Stored data >>

»»

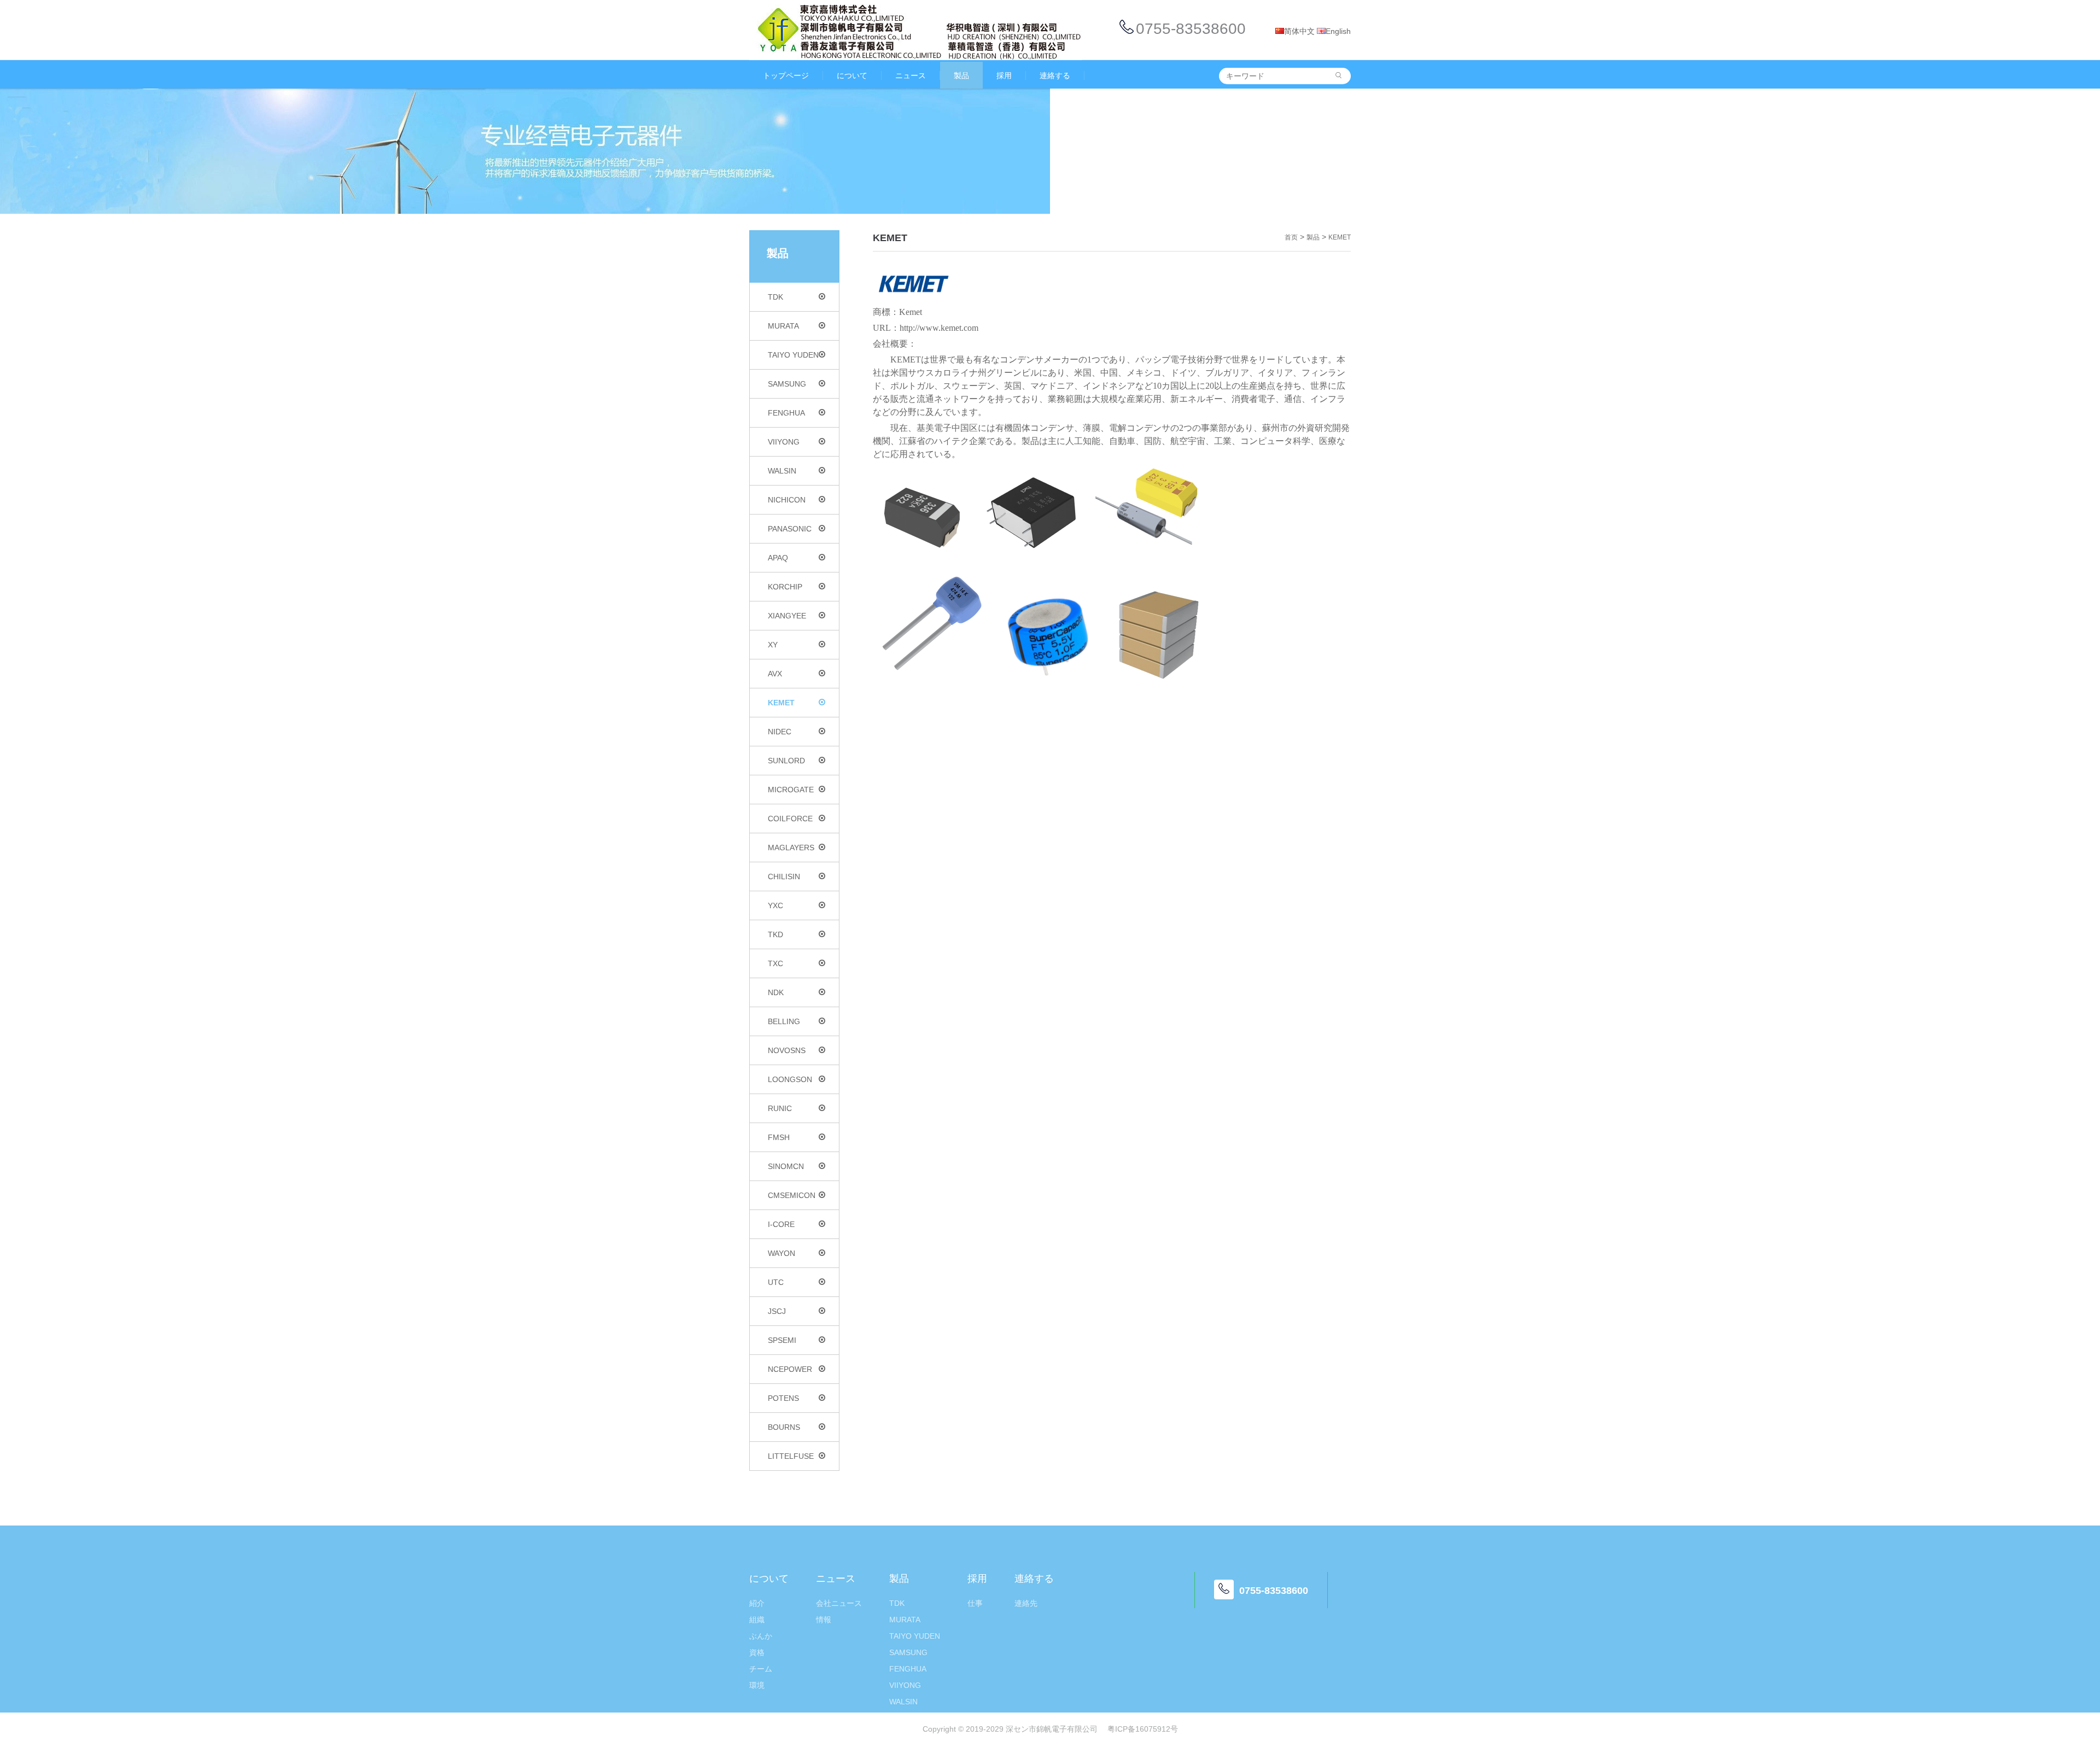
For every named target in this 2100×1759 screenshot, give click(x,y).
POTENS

««
»»

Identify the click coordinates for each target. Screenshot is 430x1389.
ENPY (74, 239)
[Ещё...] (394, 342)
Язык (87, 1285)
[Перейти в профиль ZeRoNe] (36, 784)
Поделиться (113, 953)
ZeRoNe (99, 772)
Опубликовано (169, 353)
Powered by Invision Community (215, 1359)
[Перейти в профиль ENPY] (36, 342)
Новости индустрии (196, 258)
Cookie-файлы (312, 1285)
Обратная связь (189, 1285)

««
»»

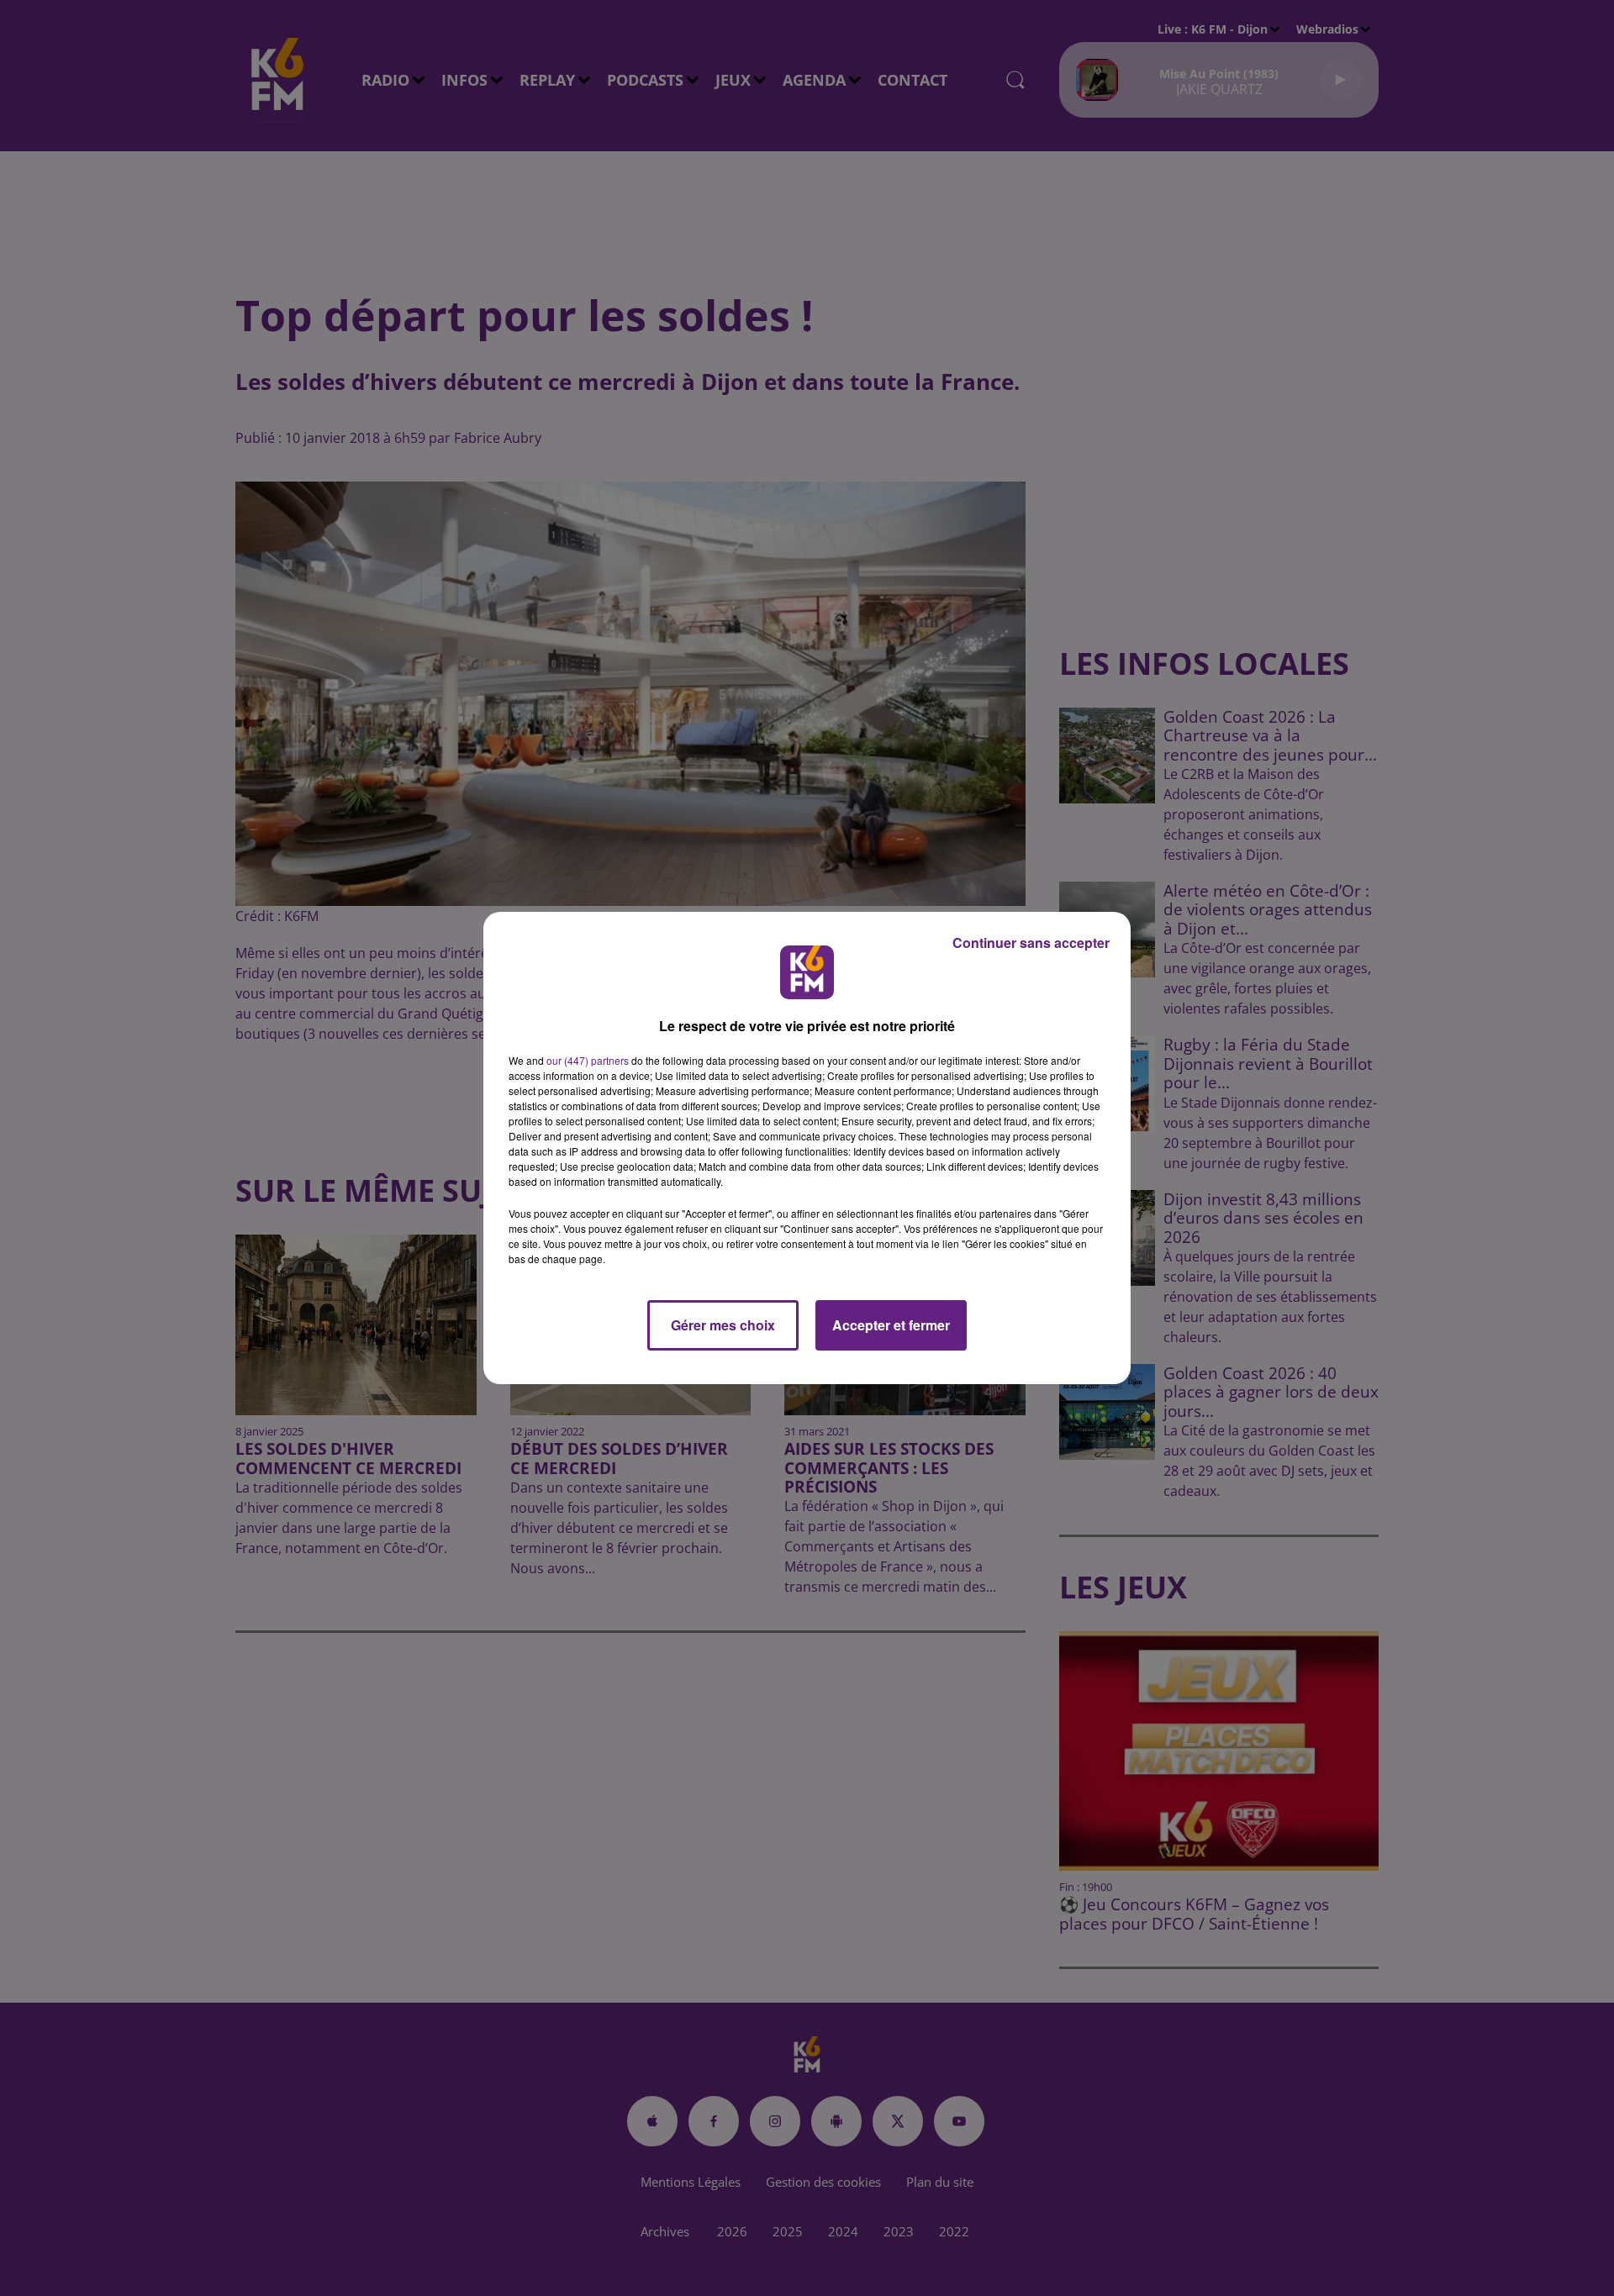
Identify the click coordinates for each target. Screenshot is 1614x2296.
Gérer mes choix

««

Please transcribe only the lines in the records above running from the line that has "[Перейти в профиль ENPY] (36, 342)" through the line that has "Обратная связь (189, 1285)", both included, exactly as they appear.

[Перейти в профиль ENPY] (36, 342)
Новости индустрии (196, 258)
Cookie-файлы (312, 1285)
Обратная связь (189, 1285)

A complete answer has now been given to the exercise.